**Activity**
Reproduce the entries shown below only from the line with "Task: Click the partially visible input box" down to the line with "Click the answer", keeping both end lines and copying each one exactly.

(Provided material begins)

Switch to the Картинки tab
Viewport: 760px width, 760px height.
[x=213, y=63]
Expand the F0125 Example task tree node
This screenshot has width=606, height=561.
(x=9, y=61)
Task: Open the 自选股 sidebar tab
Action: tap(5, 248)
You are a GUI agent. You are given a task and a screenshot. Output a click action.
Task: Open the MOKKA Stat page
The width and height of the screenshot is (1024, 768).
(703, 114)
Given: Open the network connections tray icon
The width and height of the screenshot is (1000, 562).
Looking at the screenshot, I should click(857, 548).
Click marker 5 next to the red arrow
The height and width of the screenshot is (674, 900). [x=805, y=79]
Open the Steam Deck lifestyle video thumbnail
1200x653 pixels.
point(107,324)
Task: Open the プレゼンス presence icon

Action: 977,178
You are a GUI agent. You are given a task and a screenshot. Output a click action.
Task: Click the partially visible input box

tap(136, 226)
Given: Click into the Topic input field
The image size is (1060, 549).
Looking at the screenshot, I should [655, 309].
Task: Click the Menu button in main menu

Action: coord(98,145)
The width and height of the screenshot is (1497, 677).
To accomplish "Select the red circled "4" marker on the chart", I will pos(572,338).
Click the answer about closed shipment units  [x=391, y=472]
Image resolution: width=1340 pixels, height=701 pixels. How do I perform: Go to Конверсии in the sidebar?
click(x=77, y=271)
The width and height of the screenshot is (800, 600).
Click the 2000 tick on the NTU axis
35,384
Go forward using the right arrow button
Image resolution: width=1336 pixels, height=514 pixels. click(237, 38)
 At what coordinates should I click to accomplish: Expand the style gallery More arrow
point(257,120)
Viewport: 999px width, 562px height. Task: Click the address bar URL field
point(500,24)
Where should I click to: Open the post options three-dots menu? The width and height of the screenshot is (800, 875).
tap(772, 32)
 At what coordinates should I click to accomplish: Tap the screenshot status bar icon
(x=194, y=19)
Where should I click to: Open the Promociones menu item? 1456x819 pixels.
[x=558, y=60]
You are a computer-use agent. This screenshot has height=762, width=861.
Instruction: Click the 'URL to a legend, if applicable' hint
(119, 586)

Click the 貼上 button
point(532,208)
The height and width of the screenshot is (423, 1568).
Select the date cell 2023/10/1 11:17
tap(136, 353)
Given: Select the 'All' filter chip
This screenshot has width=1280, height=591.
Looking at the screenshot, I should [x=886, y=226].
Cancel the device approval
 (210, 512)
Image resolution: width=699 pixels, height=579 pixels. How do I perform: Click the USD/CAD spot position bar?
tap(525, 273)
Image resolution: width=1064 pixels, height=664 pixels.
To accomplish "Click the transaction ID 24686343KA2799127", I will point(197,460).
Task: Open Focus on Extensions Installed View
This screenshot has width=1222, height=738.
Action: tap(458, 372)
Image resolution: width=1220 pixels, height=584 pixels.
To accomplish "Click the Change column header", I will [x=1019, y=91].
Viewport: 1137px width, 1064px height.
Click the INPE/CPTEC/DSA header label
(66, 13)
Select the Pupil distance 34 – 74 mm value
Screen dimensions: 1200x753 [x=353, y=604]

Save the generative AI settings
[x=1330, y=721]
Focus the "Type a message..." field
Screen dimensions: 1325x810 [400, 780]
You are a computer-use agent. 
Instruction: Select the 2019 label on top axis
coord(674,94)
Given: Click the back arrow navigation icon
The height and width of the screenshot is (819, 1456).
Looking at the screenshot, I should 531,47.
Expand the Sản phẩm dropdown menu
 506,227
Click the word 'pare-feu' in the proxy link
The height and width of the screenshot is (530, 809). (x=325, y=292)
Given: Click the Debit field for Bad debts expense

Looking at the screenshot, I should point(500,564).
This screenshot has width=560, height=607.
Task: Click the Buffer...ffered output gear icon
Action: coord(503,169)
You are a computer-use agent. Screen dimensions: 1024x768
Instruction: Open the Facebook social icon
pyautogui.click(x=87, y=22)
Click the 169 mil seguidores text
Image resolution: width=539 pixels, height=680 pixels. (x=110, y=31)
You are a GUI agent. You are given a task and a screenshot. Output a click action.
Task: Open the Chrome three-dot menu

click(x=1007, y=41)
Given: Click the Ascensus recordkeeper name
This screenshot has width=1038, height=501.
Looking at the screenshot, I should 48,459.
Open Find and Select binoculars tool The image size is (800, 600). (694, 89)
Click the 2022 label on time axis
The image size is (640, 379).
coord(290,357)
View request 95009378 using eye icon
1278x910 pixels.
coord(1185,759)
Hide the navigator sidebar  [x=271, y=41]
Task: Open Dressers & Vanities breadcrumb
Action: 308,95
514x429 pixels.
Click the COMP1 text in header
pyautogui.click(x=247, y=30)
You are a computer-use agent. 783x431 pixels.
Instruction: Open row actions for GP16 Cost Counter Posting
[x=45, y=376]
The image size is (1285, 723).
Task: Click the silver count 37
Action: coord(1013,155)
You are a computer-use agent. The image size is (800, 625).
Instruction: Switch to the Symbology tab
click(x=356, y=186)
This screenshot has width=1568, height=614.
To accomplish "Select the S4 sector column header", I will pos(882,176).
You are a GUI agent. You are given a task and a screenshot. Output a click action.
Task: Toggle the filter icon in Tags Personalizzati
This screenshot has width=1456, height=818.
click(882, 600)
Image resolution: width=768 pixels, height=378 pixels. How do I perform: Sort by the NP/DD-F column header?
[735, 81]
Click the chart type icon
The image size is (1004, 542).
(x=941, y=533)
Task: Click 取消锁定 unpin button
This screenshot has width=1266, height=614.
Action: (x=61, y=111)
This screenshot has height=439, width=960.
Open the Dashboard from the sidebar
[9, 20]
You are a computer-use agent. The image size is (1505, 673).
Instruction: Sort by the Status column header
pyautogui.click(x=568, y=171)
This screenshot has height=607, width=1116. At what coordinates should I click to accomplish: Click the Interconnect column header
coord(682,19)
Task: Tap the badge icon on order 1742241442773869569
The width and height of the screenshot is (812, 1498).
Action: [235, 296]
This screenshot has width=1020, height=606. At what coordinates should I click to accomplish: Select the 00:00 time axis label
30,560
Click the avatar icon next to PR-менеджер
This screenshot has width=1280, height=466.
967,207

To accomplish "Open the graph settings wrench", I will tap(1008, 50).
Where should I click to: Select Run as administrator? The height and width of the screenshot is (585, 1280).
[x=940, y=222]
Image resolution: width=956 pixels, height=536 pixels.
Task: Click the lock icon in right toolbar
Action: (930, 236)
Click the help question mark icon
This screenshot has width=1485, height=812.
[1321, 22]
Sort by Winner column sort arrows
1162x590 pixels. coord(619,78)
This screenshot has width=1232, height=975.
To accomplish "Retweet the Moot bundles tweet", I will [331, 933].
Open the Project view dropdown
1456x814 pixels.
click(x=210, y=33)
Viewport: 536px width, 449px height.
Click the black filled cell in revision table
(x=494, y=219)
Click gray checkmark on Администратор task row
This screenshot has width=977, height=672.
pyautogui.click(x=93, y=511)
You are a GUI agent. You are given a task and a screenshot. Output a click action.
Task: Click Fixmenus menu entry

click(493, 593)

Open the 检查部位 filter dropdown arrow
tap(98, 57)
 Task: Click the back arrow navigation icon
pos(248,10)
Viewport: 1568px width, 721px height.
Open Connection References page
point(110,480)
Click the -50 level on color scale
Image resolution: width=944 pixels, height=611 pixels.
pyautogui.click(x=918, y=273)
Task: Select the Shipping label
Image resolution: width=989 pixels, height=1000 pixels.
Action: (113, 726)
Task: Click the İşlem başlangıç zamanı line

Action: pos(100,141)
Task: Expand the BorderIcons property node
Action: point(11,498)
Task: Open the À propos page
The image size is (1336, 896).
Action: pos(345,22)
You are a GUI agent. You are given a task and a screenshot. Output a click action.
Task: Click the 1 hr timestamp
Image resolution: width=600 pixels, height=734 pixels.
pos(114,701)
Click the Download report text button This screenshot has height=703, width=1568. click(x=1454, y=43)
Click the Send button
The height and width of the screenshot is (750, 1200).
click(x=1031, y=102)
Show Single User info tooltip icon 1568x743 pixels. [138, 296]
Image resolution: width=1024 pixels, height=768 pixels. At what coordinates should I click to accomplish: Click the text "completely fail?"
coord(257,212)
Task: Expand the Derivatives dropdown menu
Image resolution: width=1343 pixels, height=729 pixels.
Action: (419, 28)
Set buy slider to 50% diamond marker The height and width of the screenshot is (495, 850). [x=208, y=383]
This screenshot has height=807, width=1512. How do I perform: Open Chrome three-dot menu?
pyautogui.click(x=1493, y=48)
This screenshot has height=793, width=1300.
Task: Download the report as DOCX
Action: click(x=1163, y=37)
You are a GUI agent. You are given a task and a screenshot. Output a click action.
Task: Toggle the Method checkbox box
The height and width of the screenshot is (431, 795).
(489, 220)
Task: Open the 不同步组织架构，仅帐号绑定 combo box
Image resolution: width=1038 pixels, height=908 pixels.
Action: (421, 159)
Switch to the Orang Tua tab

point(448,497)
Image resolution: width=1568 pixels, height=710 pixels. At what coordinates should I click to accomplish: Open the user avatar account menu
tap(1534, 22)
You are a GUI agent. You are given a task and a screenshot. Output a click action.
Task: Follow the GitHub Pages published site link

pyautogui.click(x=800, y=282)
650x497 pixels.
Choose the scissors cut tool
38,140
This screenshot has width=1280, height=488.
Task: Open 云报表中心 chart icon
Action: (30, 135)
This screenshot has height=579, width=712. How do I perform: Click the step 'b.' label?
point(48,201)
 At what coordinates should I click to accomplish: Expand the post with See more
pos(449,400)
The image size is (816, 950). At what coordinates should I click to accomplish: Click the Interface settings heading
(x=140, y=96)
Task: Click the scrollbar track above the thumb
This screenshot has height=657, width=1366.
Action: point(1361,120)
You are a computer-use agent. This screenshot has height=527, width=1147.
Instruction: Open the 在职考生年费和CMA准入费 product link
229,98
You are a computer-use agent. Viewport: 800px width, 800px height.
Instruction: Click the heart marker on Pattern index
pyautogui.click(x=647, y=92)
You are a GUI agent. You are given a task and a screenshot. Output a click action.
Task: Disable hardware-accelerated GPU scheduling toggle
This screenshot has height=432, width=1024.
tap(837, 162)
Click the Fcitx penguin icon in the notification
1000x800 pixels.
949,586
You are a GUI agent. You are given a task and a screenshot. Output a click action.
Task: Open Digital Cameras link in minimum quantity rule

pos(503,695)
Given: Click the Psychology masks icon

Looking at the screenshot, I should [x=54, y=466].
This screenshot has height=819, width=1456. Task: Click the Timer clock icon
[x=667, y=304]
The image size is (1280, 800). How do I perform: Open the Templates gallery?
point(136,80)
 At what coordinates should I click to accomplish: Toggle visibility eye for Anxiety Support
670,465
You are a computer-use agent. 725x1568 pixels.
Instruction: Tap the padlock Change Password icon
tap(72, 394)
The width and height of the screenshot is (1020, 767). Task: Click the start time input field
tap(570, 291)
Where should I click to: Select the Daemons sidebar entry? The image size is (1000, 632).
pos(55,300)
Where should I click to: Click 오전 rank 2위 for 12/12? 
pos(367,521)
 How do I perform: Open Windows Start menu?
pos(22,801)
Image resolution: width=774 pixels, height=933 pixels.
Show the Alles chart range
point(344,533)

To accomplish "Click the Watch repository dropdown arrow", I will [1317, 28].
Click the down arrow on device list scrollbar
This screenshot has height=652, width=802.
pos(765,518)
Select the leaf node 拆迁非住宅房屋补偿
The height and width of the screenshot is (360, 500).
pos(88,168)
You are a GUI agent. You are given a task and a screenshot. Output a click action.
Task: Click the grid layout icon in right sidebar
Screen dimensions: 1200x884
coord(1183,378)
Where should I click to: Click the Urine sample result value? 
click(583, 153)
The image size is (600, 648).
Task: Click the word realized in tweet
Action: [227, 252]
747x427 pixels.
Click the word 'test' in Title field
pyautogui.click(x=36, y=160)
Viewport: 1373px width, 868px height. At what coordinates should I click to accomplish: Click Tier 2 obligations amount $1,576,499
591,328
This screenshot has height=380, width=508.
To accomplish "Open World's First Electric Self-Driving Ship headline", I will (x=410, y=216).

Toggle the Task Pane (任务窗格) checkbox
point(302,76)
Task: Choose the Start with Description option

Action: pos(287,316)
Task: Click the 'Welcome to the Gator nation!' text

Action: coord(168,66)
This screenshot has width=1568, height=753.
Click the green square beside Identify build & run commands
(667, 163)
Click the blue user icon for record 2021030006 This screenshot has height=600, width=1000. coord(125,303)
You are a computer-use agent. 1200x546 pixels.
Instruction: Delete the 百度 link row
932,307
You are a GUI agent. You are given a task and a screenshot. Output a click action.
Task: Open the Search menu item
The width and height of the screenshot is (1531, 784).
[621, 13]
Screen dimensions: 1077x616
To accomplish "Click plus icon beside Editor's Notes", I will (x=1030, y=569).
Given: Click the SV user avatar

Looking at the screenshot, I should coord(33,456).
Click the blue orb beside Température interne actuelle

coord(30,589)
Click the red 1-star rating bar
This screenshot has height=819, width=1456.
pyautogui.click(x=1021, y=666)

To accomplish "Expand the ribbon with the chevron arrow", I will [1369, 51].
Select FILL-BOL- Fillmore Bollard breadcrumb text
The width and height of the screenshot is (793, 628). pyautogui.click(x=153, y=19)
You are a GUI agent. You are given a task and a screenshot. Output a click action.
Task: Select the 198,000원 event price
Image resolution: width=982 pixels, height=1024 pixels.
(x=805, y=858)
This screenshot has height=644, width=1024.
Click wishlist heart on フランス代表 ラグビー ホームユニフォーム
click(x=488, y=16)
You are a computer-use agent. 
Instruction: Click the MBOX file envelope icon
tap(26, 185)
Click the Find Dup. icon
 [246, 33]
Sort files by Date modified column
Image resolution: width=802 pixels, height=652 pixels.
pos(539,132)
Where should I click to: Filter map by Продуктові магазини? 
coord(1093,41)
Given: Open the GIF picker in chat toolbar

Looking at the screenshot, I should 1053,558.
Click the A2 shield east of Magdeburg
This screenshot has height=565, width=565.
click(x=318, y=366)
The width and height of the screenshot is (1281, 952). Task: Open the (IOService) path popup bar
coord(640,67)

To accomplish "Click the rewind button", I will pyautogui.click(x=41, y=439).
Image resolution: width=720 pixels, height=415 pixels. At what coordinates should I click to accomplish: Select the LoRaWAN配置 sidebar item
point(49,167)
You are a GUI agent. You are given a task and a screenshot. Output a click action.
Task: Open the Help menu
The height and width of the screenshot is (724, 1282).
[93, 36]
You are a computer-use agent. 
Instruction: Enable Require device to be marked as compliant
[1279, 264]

(Provided material ends)

**Answer box**
Task: Click the partially visible input box

tap(136, 226)
Given: Click into the Topic input field
The image size is (1060, 549).
Looking at the screenshot, I should [655, 309].
Task: Click the Menu button in main menu

Action: coord(98,145)
The width and height of the screenshot is (1497, 677).
To accomplish "Select the red circled "4" marker on the chart", I will pos(572,338).
Click the answer about closed shipment units  [x=391, y=472]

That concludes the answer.